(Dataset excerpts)

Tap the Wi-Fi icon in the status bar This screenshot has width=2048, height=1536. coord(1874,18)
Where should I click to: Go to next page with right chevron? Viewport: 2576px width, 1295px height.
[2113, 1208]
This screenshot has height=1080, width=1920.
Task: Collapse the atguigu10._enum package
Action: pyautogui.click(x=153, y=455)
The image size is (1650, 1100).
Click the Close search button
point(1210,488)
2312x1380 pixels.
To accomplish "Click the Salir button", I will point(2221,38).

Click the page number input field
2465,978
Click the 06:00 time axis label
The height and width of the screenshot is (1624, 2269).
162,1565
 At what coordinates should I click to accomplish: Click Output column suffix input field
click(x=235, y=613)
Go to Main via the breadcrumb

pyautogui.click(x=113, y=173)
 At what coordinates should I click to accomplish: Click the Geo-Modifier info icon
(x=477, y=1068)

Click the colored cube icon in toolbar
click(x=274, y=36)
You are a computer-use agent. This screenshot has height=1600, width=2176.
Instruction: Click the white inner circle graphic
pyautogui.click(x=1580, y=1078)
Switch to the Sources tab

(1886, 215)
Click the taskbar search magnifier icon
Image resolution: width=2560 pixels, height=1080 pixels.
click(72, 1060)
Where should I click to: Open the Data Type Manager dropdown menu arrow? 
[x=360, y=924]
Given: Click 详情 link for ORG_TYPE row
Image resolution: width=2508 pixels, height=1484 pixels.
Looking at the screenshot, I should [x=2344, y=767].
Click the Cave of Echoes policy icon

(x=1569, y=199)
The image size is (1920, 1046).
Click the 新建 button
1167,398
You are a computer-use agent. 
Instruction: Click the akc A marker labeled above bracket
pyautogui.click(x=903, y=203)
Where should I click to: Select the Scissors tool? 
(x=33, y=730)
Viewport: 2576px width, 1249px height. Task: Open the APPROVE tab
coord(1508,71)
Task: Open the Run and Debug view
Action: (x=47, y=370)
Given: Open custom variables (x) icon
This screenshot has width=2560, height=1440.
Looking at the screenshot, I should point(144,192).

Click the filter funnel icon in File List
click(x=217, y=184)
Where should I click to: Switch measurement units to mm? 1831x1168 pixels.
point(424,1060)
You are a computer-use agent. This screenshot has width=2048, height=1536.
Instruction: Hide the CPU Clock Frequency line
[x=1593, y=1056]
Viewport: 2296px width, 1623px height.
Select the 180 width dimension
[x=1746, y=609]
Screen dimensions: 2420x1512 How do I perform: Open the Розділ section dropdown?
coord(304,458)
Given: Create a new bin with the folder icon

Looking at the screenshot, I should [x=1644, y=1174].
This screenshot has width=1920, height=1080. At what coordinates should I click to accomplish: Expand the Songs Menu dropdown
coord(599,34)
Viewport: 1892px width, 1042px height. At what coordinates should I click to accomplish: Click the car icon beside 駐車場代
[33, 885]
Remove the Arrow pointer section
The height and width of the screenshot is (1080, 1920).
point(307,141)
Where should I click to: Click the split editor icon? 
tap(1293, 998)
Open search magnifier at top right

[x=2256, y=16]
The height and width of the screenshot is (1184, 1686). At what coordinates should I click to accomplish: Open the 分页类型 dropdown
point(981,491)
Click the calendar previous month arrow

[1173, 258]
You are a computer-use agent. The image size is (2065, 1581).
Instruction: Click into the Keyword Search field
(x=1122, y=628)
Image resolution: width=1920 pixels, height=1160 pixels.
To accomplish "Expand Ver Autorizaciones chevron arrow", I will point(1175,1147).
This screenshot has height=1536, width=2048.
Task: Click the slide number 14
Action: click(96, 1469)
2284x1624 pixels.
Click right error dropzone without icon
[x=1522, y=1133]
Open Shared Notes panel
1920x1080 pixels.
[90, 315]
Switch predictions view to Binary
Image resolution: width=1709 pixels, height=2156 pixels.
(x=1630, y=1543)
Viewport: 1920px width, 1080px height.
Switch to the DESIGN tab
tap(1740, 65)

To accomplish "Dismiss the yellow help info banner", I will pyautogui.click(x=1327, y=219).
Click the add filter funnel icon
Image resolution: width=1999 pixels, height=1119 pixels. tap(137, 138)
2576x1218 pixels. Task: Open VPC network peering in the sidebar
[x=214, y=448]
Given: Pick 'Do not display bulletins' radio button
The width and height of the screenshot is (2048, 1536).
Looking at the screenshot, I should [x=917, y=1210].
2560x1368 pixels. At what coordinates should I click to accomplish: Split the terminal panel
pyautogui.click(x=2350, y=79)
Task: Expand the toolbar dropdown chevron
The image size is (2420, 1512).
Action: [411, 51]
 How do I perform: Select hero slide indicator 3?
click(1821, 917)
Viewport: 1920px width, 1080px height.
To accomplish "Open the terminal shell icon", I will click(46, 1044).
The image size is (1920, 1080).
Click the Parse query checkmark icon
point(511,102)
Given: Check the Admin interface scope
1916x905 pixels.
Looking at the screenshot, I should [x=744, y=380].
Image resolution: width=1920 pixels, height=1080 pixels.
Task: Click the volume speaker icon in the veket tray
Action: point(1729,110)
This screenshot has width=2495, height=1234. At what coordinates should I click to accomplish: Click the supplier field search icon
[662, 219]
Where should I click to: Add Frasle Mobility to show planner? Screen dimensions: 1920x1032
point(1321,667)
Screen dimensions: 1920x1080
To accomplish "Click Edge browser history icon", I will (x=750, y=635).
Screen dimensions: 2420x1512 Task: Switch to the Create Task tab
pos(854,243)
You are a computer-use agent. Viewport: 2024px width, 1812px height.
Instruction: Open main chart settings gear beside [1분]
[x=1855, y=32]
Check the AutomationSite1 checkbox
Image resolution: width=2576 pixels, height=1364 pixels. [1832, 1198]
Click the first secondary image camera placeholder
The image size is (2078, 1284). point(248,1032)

# Work to be completed
Reproduce, word for word, every line starting at the line that contains "Screen dimensions: 1920x1080" and ending with the final line of the entries.

# Response area
Screen dimensions: 1920x1080
To accomplish "Click Edge browser history icon", I will (x=750, y=635).
Screen dimensions: 2420x1512 Task: Switch to the Create Task tab
pos(854,243)
You are a computer-use agent. Viewport: 2024px width, 1812px height.
Instruction: Open main chart settings gear beside [1분]
[x=1855, y=32]
Check the AutomationSite1 checkbox
Image resolution: width=2576 pixels, height=1364 pixels. [1832, 1198]
Click the first secondary image camera placeholder
The image size is (2078, 1284). point(248,1032)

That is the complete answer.